▶ _Work to be completed_
Looking at the listing beneath, work out how many lines hold "height" and report only that figure.

▶ _Data under study_
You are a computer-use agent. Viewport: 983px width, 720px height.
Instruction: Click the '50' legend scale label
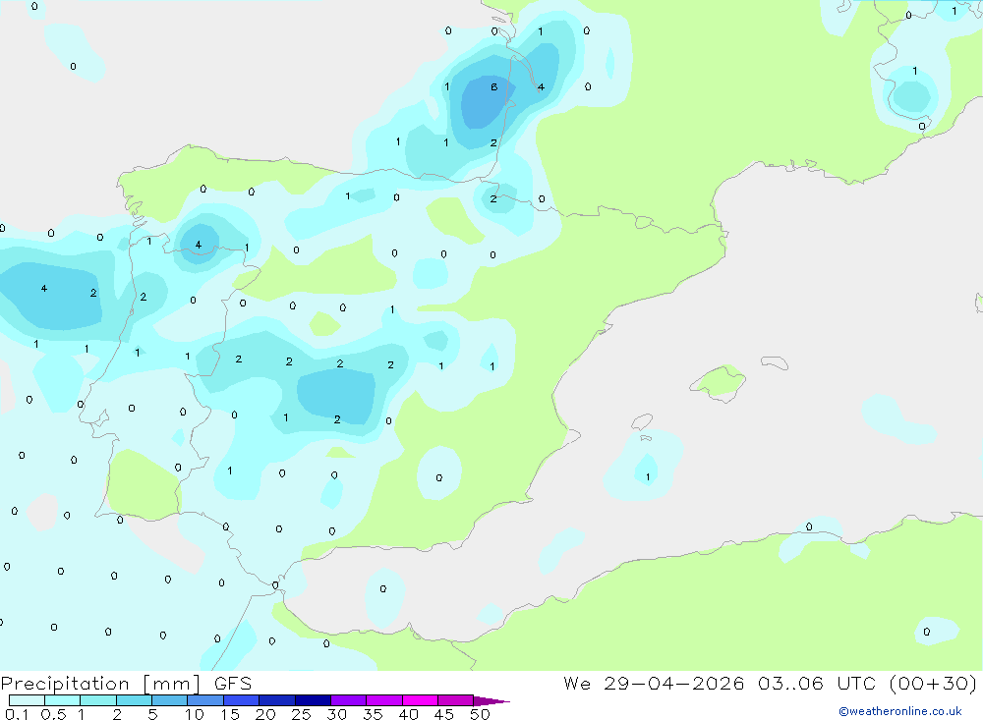pos(480,714)
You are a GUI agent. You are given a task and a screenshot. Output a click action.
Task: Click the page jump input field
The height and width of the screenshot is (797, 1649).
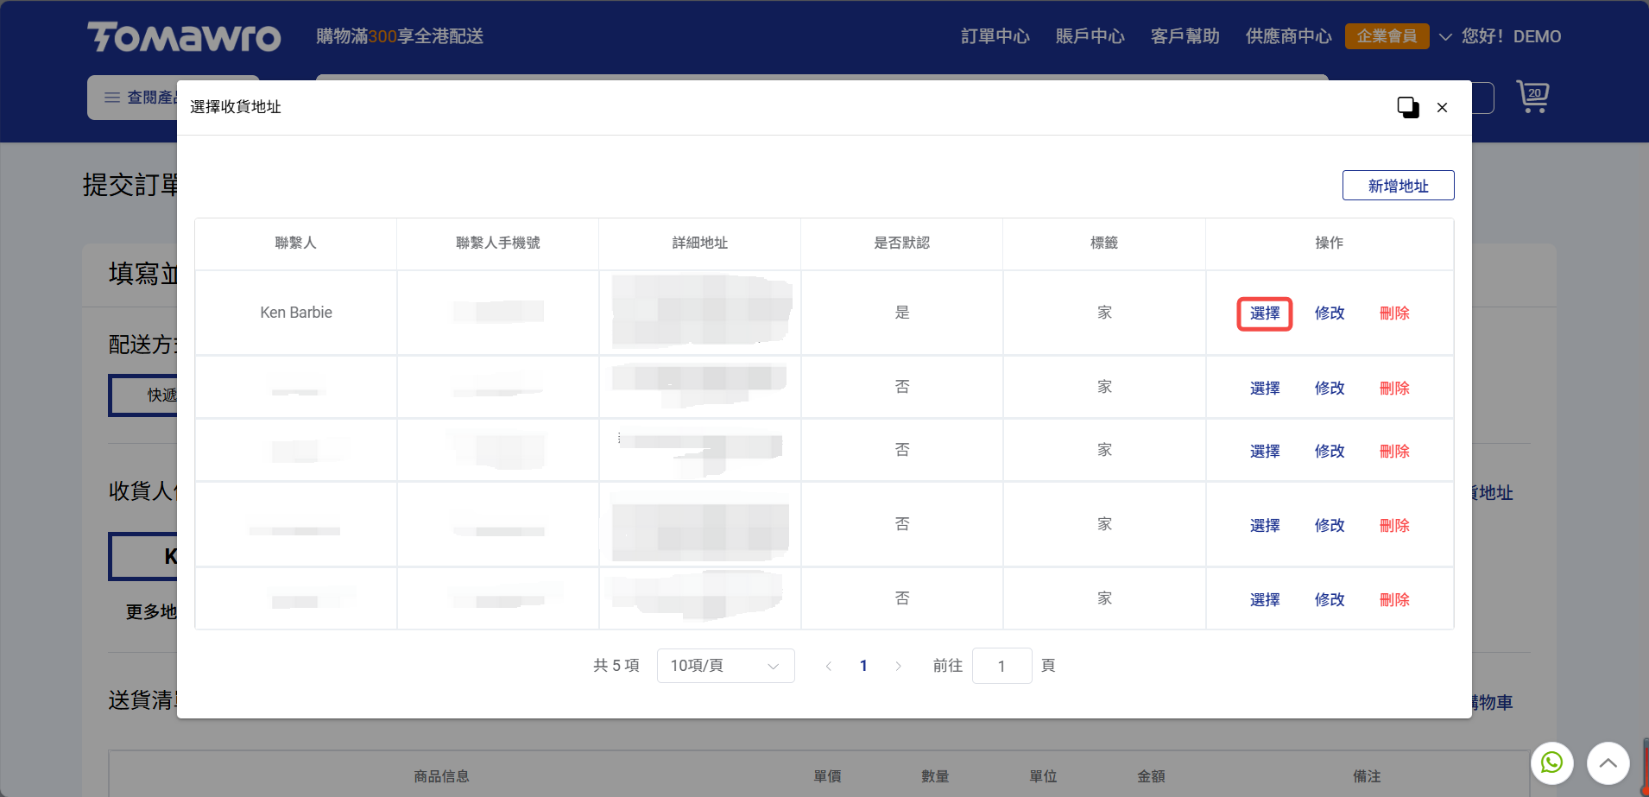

▶ _Solution to this task_
2